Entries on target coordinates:
::::::::

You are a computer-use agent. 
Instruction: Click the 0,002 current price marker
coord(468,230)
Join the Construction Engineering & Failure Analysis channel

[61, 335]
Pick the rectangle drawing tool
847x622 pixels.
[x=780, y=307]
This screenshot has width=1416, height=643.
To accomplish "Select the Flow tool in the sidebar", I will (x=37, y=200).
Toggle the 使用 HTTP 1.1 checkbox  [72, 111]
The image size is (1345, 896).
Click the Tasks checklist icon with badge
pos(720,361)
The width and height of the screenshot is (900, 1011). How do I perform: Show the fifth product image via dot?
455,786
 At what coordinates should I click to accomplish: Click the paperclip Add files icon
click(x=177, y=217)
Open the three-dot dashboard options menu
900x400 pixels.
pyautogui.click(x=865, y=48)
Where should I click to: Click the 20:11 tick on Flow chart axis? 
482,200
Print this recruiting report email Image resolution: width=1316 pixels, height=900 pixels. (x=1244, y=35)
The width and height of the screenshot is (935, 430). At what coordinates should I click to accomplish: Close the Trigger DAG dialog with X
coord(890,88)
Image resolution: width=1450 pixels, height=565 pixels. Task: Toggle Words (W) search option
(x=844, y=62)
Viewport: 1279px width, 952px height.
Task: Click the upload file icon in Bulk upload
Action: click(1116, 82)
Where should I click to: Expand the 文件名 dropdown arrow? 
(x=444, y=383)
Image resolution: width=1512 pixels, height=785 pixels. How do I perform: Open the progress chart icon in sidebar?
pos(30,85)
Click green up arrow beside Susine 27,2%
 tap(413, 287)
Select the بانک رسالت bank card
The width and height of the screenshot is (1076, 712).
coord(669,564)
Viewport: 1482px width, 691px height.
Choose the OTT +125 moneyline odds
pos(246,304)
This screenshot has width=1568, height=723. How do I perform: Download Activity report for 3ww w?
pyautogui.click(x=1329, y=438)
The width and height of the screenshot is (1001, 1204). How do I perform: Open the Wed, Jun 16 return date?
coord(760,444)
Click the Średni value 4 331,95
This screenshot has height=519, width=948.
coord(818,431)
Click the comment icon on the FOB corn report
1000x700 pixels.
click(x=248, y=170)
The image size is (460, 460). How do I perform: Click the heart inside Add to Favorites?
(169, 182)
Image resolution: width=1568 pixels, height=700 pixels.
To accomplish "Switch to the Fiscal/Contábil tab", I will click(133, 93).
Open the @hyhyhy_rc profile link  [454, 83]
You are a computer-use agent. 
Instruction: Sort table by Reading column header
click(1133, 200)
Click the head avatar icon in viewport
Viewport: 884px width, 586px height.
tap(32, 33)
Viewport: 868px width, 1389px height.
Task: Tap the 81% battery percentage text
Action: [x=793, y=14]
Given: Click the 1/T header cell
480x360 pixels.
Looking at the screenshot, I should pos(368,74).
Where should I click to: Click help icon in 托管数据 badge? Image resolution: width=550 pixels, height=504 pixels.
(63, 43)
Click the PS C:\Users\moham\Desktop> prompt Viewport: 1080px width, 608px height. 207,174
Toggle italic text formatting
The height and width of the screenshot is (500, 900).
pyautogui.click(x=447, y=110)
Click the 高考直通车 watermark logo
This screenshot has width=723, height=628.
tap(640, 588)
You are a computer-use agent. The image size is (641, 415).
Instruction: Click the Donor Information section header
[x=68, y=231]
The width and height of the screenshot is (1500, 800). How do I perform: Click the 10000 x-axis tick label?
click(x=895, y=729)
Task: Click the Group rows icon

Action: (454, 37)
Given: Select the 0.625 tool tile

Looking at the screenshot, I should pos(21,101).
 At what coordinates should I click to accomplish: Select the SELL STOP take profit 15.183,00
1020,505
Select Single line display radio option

::::::::

WHAT IS BEING ASKED
Change every "Instruction" in the records above to "Command", and leave everything else unchanged.

CORRECT RESPONSE
You are a computer-use agent. 
Command: Click the 0,002 current price marker
coord(468,230)
Join the Construction Engineering & Failure Analysis channel

[61, 335]
Pick the rectangle drawing tool
847x622 pixels.
[x=780, y=307]
This screenshot has width=1416, height=643.
To accomplish "Select the Flow tool in the sidebar", I will (x=37, y=200).
Toggle the 使用 HTTP 1.1 checkbox  [72, 111]
The image size is (1345, 896).
Click the Tasks checklist icon with badge
pos(720,361)
The width and height of the screenshot is (900, 1011). How do I perform: Show the fifth product image via dot?
455,786
 At what coordinates should I click to accomplish: Click the paperclip Add files icon
click(x=177, y=217)
Open the three-dot dashboard options menu
900x400 pixels.
pyautogui.click(x=865, y=48)
Where should I click to: Click the 20:11 tick on Flow chart axis? 
482,200
Print this recruiting report email Image resolution: width=1316 pixels, height=900 pixels. (x=1244, y=35)
The width and height of the screenshot is (935, 430). At what coordinates should I click to accomplish: Close the Trigger DAG dialog with X
coord(890,88)
Image resolution: width=1450 pixels, height=565 pixels. Task: Toggle Words (W) search option
(x=844, y=62)
Viewport: 1279px width, 952px height.
Task: Click the upload file icon in Bulk upload
Action: click(1116, 82)
Where should I click to: Expand the 文件名 dropdown arrow? 
(x=444, y=383)
Image resolution: width=1512 pixels, height=785 pixels. How do I perform: Open the progress chart icon in sidebar?
pos(30,85)
Click green up arrow beside Susine 27,2%
 tap(413, 287)
Select the بانک رسالت bank card
The width and height of the screenshot is (1076, 712).
coord(669,564)
Viewport: 1482px width, 691px height.
Choose the OTT +125 moneyline odds
pos(246,304)
This screenshot has width=1568, height=723. How do I perform: Download Activity report for 3ww w?
pyautogui.click(x=1329, y=438)
The width and height of the screenshot is (1001, 1204). How do I perform: Open the Wed, Jun 16 return date?
coord(760,444)
Click the Średni value 4 331,95
This screenshot has height=519, width=948.
coord(818,431)
Click the comment icon on the FOB corn report
1000x700 pixels.
click(x=248, y=170)
The image size is (460, 460). How do I perform: Click the heart inside Add to Favorites?
(169, 182)
Image resolution: width=1568 pixels, height=700 pixels.
To accomplish "Switch to the Fiscal/Contábil tab", I will click(133, 93).
Open the @hyhyhy_rc profile link  [454, 83]
You are a computer-use agent. 
Command: Sort table by Reading column header
click(1133, 200)
Click the head avatar icon in viewport
Viewport: 884px width, 586px height.
tap(32, 33)
Viewport: 868px width, 1389px height.
Task: Tap the 81% battery percentage text
Action: [x=793, y=14]
Given: Click the 1/T header cell
480x360 pixels.
Looking at the screenshot, I should pos(368,74).
Where should I click to: Click help icon in 托管数据 badge? Image resolution: width=550 pixels, height=504 pixels.
(63, 43)
Click the PS C:\Users\moham\Desktop> prompt Viewport: 1080px width, 608px height. 207,174
Toggle italic text formatting
The height and width of the screenshot is (500, 900).
pyautogui.click(x=447, y=110)
Click the 高考直通车 watermark logo
This screenshot has width=723, height=628.
tap(640, 588)
You are a computer-use agent. The image size is (641, 415).
Command: Click the Donor Information section header
[x=68, y=231]
The width and height of the screenshot is (1500, 800). How do I perform: Click the 10000 x-axis tick label?
click(x=895, y=729)
Task: Click the Group rows icon

Action: (454, 37)
Given: Select the 0.625 tool tile

Looking at the screenshot, I should pos(21,101).
 At what coordinates should I click to accomplish: Select the SELL STOP take profit 15.183,00
1020,505
Select Single line display radio option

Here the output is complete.